12, presso l’AVVOCATURA GENERALE DELLO STATO, che li rappresenta e

difende ope legis;

– controricorrente –

avverso la sentenza n. 1457/2017 della CORTE D’APPELLO di ANCONA,

depositata il 29/09/2017;

udita la relazione della causa svolta nella camera di consiglio non

partecipata del 20/11/2018 dal Consigliere Relatore Dott.
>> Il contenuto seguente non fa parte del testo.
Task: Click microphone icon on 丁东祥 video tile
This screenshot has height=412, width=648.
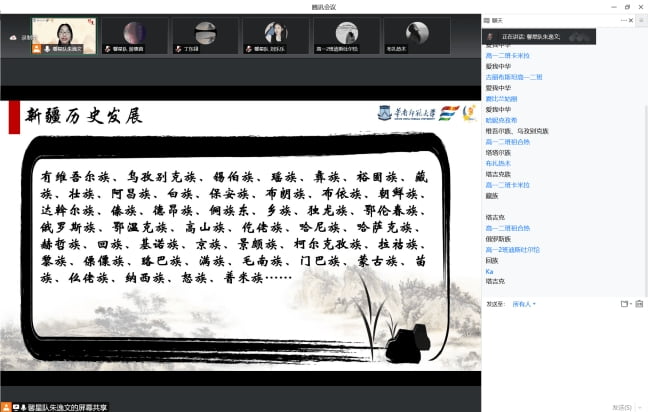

FRANCESCO

TERRUSI.

Fatto

RILEVATO

che:

il tribunale di Ancona, accogliendo il ricorso di J.M.R. contro il provvedimento della competente commissione territoriale, riconosceva al predetto lo status di rifugiato;

la corte d’appello di Ancona riformava la decisione in base all’essenziale rilievo che il racconto del richiedente, posto al fondo della domanda, non era credibile, attesa la contraddittorietà rispetto alle dichiarazioni rese all’ufficio immigrazione al momento dell’arrivo in Italia, facenti riferimento a semplici necessità economiche derivanti dalla perdita del posto di lavoro nel paese di origine (il Gambia);

J.M.R. ha proposto ricorso per cassazione, dolendosi, con unico motivo, della suddetta valutazione di non credibilità soggettiva;

il Ministero dell’Interno ha replicato con controricorso.

Diritto

CONSIDERATO

che:

il ricorso è inammissibile per due concorrenti ragioni;

innanzi tutto perchè il ricorrente ha violato l’art. 366 c.p.c., comma 1, n. 3, essendo stata omessa l’esposizione seppur sommaria dei fatti di causa: invero il ricorso, dopo aver indicato le parti e la sentenza impugnata, risulta direttamente e unicamente caratterizzato dall’esposizione del motivo per il quale è chiesta la cassazione della sentenza medesima;

in secondo luogo perchè la critica svolta nel ripetuto unico motivo si risolve in un tentativo di rivisitazione della valutazione di merito in ordine alla credibilità soggettiva del richiedente, e dunque si infrange coi noti limiti del giudizio di legittimità;

in tema di protezione internazionale, la valutazione della credibilità soggettiva del richiedente deve essere svolta alla stregua dei criteri stabiliti nel D.Lgs. n. 251 del 2007, art. 3, comma 5;

tanto suppone che la valutazione vada fatta tenendo conto del ragionevole sforzo per circostanziare la domanda e della deduzione di un’idonea motivazione sull’assenza di riscontri oggettivi;

in egual misura, deve peraltro essere valutata la non contraddittorietà delle dichiarazioni rispetto alla situazione soggettiva dedotta, e l’attendibilità intrinseca di quelle dichiarazioni (v. già Cass. n. 16602-12); e in tale prospettiva la valutazione di “credibilità” dei fatti allegati implica che codesti fatti abbiano infine carattere di precisione, gravità e concordanza (Cass. n. 14157-16, Cass. n. 16925-18);

nella situazione concreta la corte d’appello ha escluso la credibilità soggettiva nel pieno esercizio della potestà di valutazione dei fatti, con motivazione plausibile e logica, praticamente incentrata sulla contraddittorietà e sulla genericità delle dichiarazioni del soggetto interessato, facenti riferimento a un presunto tentativo di rapina sfociato in un rapimento ai suoi danni ordito dalla stessa polizia locale, rispetto a quanto affermato al momento dell’ingresso nel territorio nazionale circa le ragioni in verità solo economiche della migrazione;

tale valutazione, congruamente motivata, si sottrae al sindacato di questa Corte;

le spese seguono la soccombenza.

P.Q.M.

La Corte dichiara inammissibile il ricorso e condanna il ricorrente alle spese processuali, che liquida in Euro 2.100,00, oltre le spese prenotate a debito.

Così deciso in Roma, nella Camera di consiglio, il 20 novembre 2018.